**What is required**
Carry on the forum post about the pet rat Sadie, starting right after its last sentence.

# Sleep well, Sadie. (+ question about burial)



## Hamsterific (Jan 14, 2013)

My rat girl Sadie passed away today 

I noticed she seemed kind of stiff last night - she didn't take any of the strawberry pieces I gave everyone. This morning when I woke up she was looking really lethargic and sort of hyperventilating with a bit of the red stuff around her mouth and nose. I also noticed her sides were tinged red like she had been cleaning herself and it got all over her. So I held onto her for about an hour and cuddled with her.. she would not take food, water or treats, her fur was on end, she was floppy like a rag doll/had little strength and her breaths sounded weird (kinda hard to explain, like a wet click). She was stable until we got her to the emerg vet a couple hours later but then suddenly got worse and was starting to gasp, it sounded like there was fluid in her lungs or something, and I felt it was wrong to let her continue to suffer and she is getting up there in age.. So they gave her an injection and let me sit with her - she passed away very quickly and peacefully.

**Material**
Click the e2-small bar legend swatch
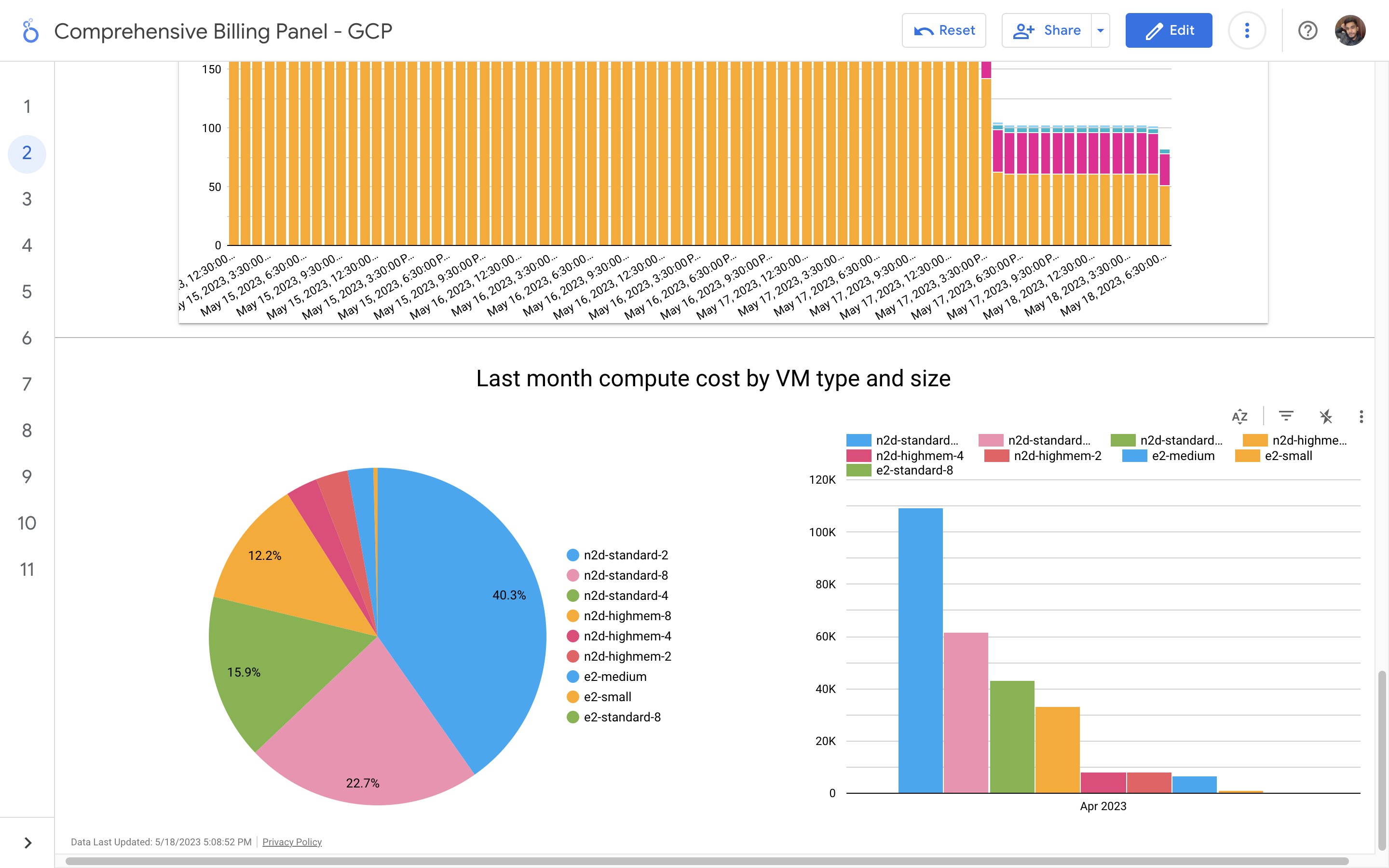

---

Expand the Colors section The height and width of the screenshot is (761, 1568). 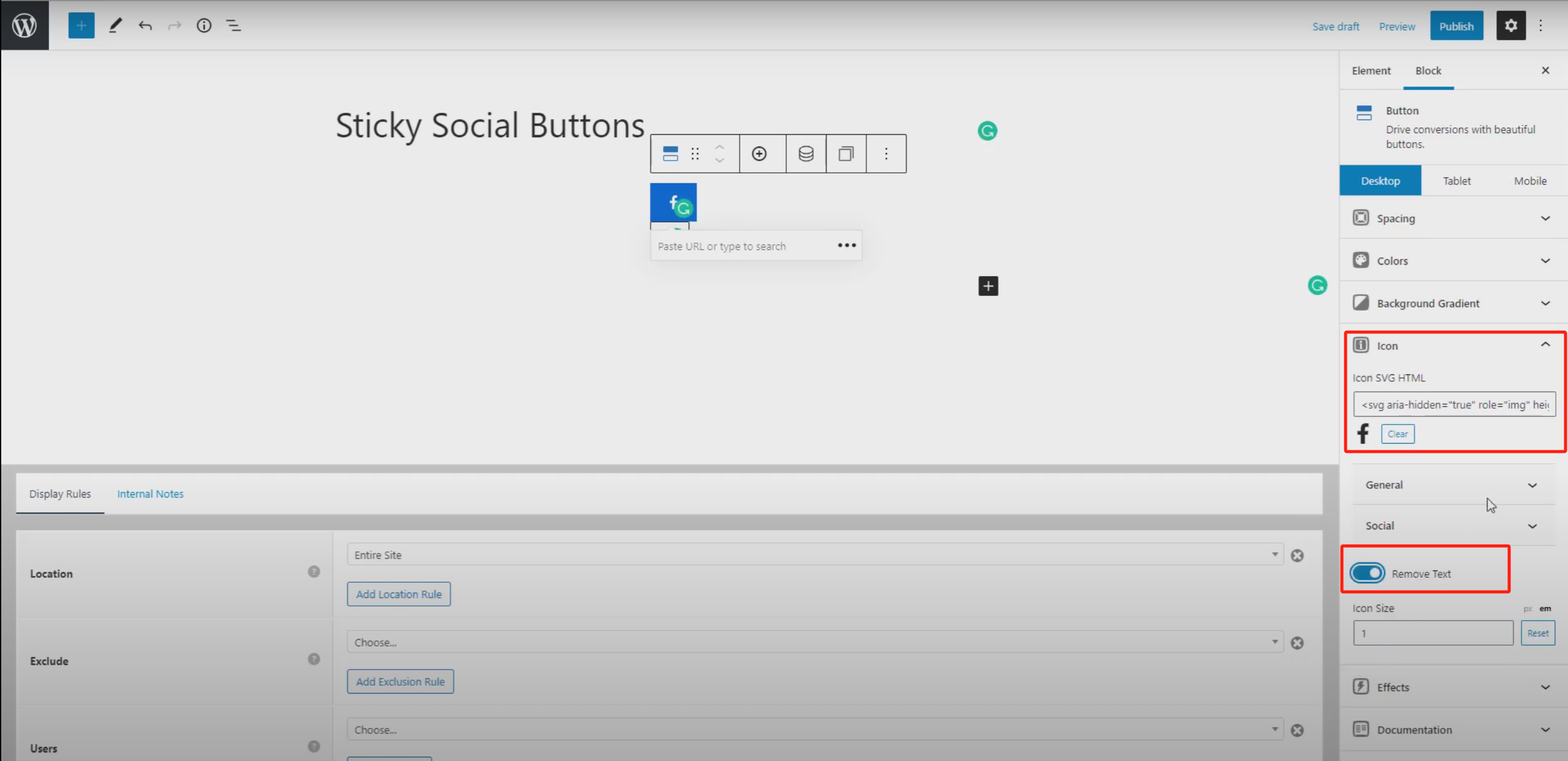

**Exercise result**
I have her in a box now wrapped up in a blanket with some toys and a gushy note.. she's in my fridge because I have no clue what to do with her body. I planned on burying her but then realized the ground is frozen. Private cremation is extremely expensive (the euth was $150 alone, cremation was going to be over $400), communal cremation at the SPCA is $30 with no ashes back as far as I know, and it will take me over an hour on a bus to get there (I imagine dead animal plus hot bus equals not good..) Is that really any more dignified than just putting her and her casket in the garbage? I know some people put their dead animals in the trash and tomorrow is garbage day so I need to decide ASAP. I would feel guilty doing that but I mean, it's just a body, an empty shell, right..?


----------



## Mike&Sully'sMummy (Sep 1, 2012)

It's difficult. I don't think I personally could put my pet in the garbage, but I wouldn't judge anyone that did. You're right that it's just an empty body, Sadie is gone, but it's also her body so just do whatever feels right. Is there no other place that does communal cremation that's nearer? Didn't the vets do it? I work at a vets and we offer both private and communal cremation. If not, could anyone drive you so that it doesn't take so long to get there?


----------



## Ilovemybabyrats (Feb 5, 2013)

I couldn't bury mine living in an apartment even if the ground wasn't frozen. But I kept their bodies on the balcony so they'd stay frozen until I could get them cremated. Could you keep her frozen until you can get money ahead?

So sorry. I hope remembering the happy times will ease your pain.


----------



## sherlockandwatson (Feb 22, 2014)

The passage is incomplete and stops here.